_DATA PROVIDED_
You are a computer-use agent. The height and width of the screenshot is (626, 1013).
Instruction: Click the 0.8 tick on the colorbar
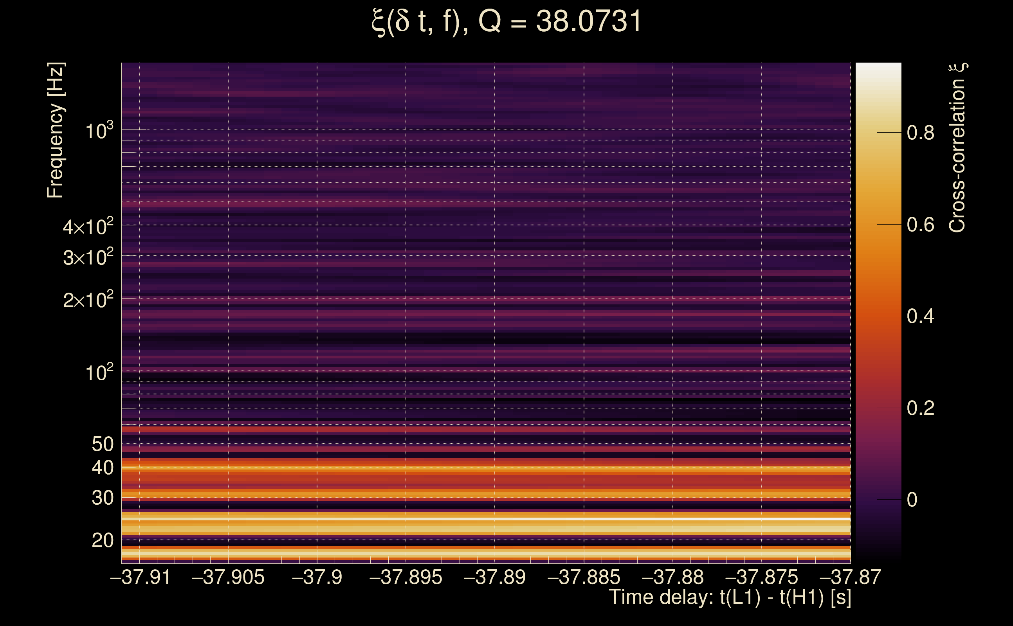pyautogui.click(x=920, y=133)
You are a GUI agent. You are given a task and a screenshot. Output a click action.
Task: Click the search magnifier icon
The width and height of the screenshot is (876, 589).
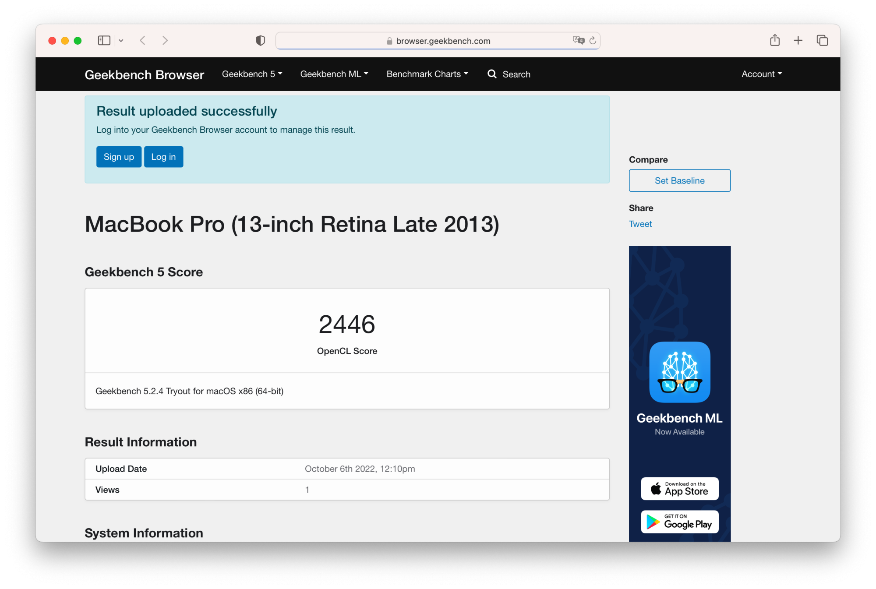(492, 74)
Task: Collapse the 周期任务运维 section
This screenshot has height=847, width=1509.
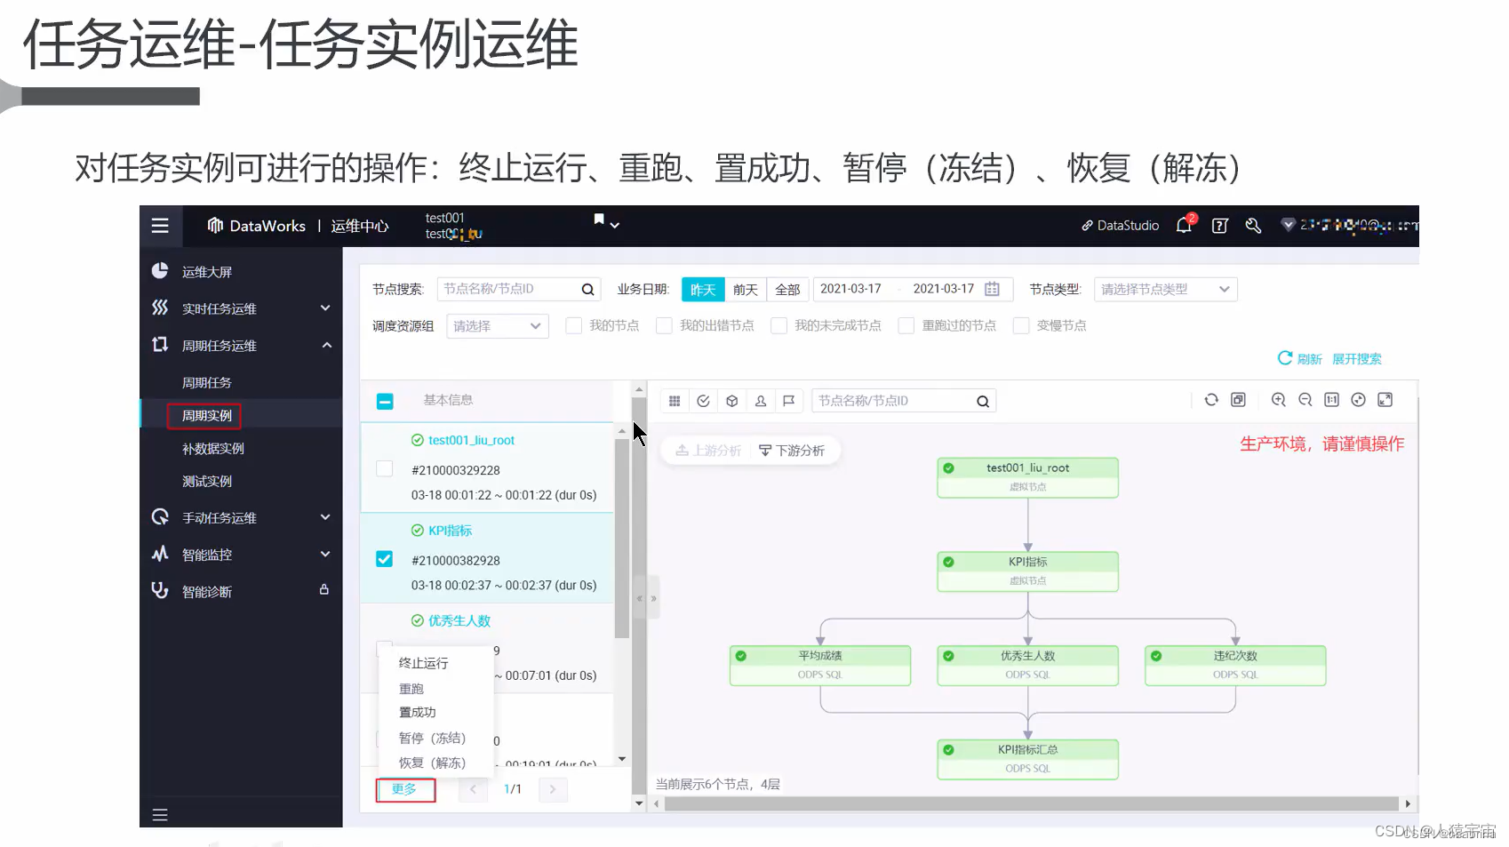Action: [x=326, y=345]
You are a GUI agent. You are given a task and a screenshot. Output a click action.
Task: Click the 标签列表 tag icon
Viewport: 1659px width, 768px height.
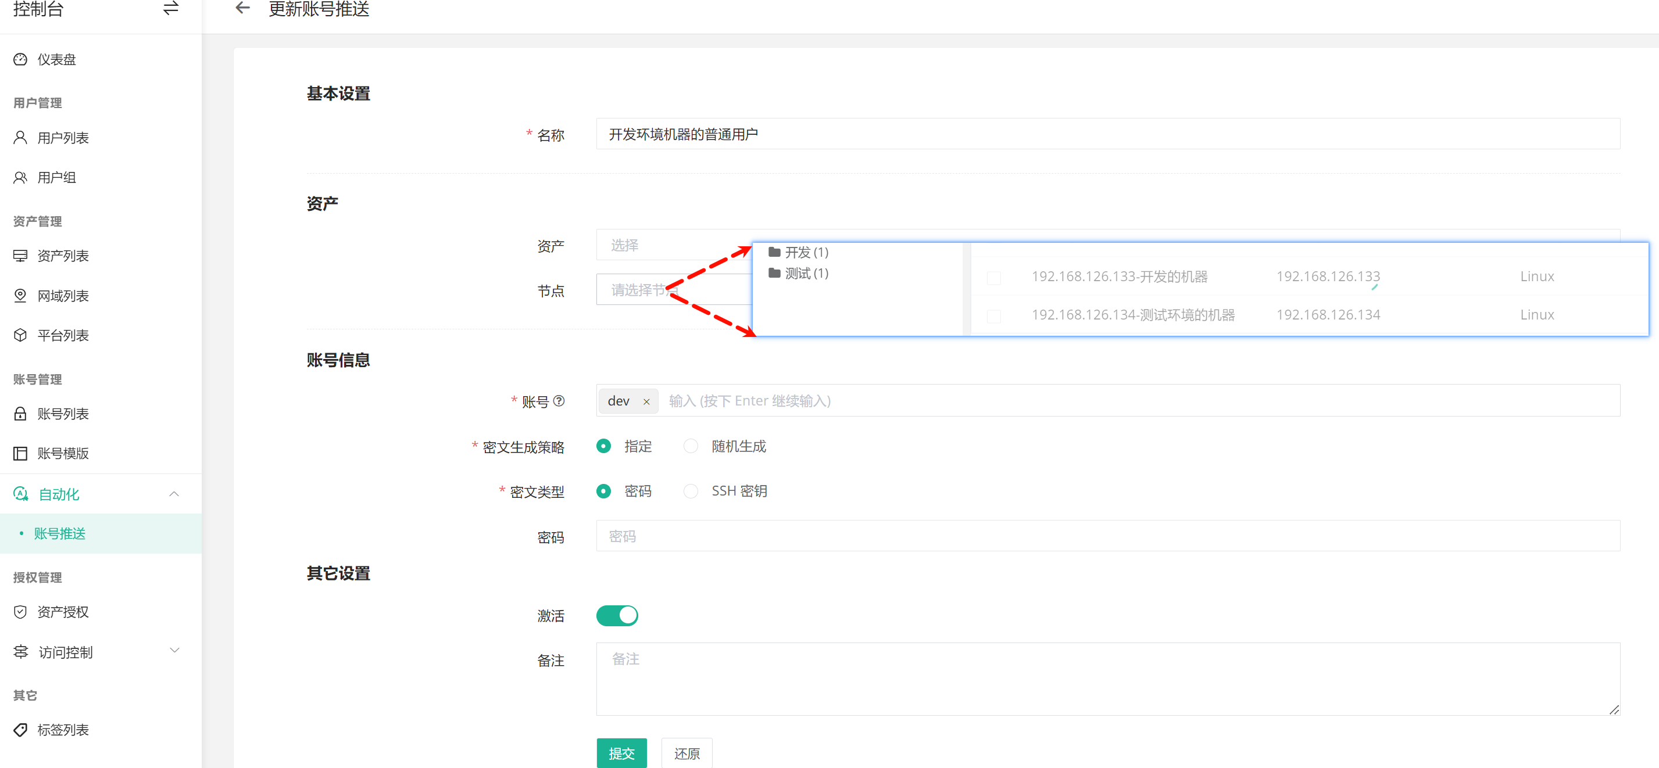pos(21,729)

* * *

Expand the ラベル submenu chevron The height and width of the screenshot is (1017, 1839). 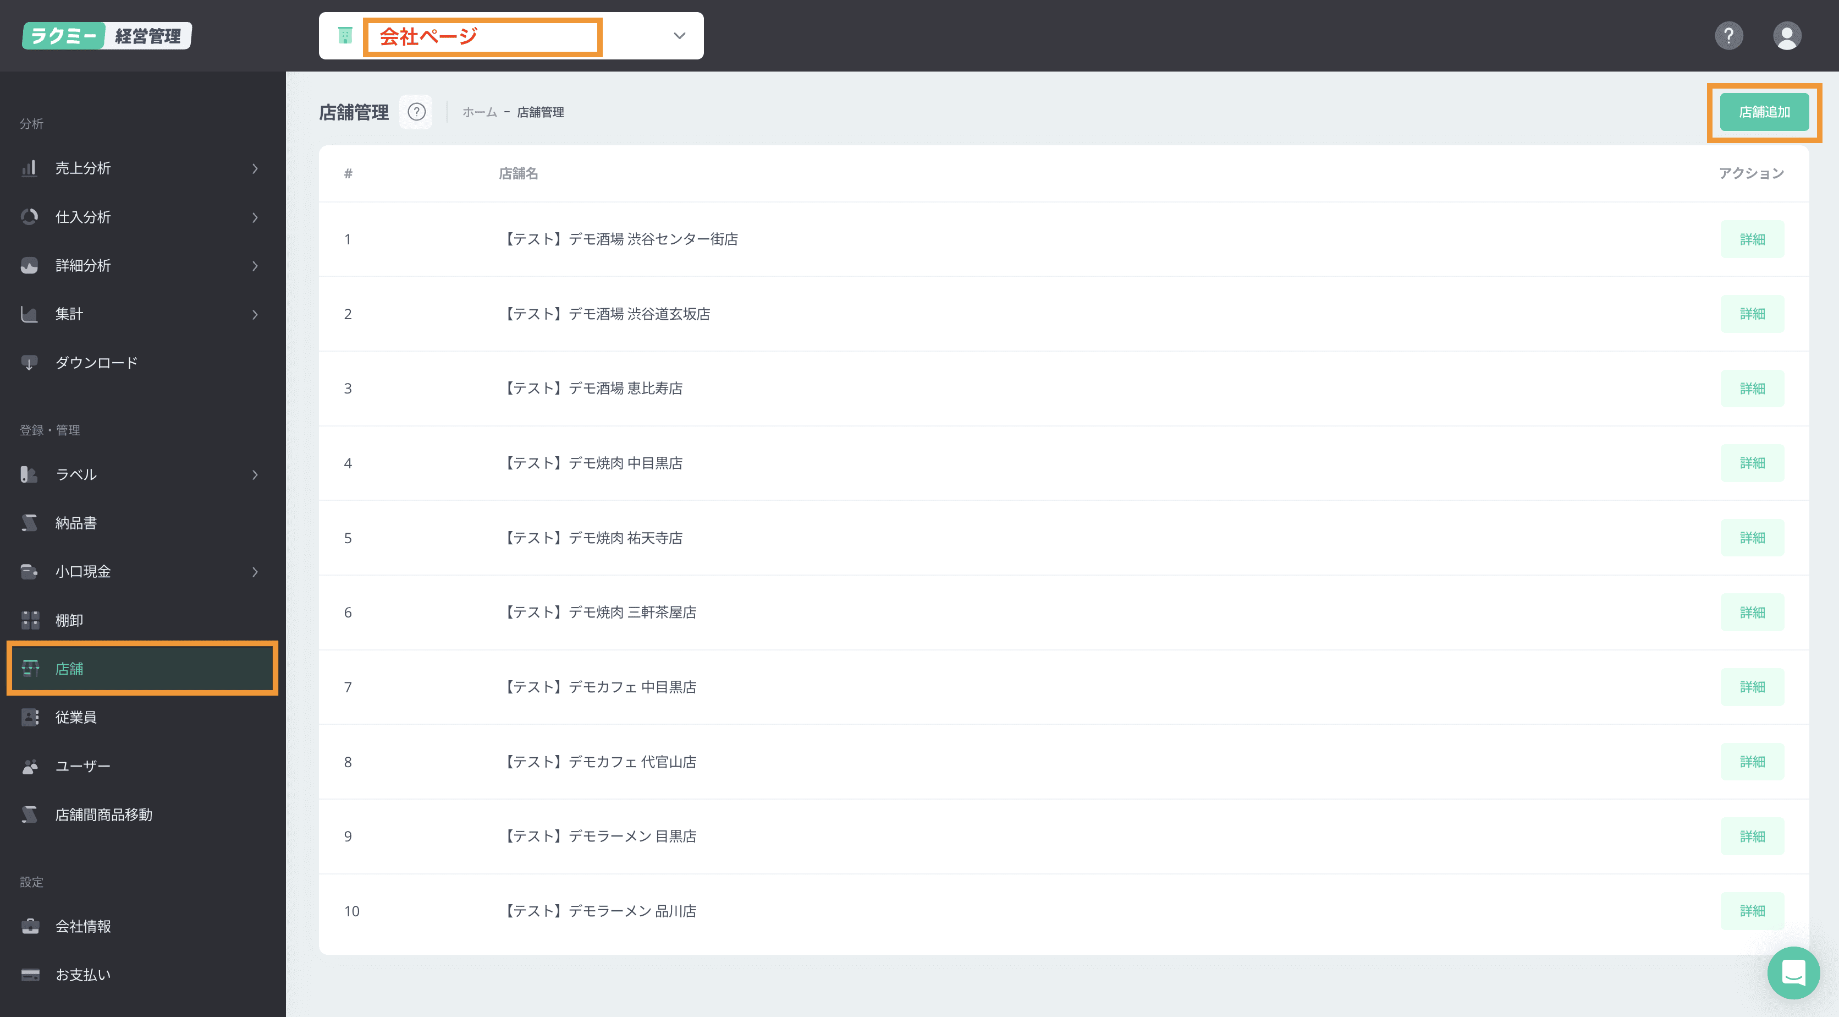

_WHAT TO DO_
Each line of the entries above that includes the string "icon" should be copied out.

_THE ANSWER_
Task: Click the search magnifier icon
Task: Click the 标签列表 tag icon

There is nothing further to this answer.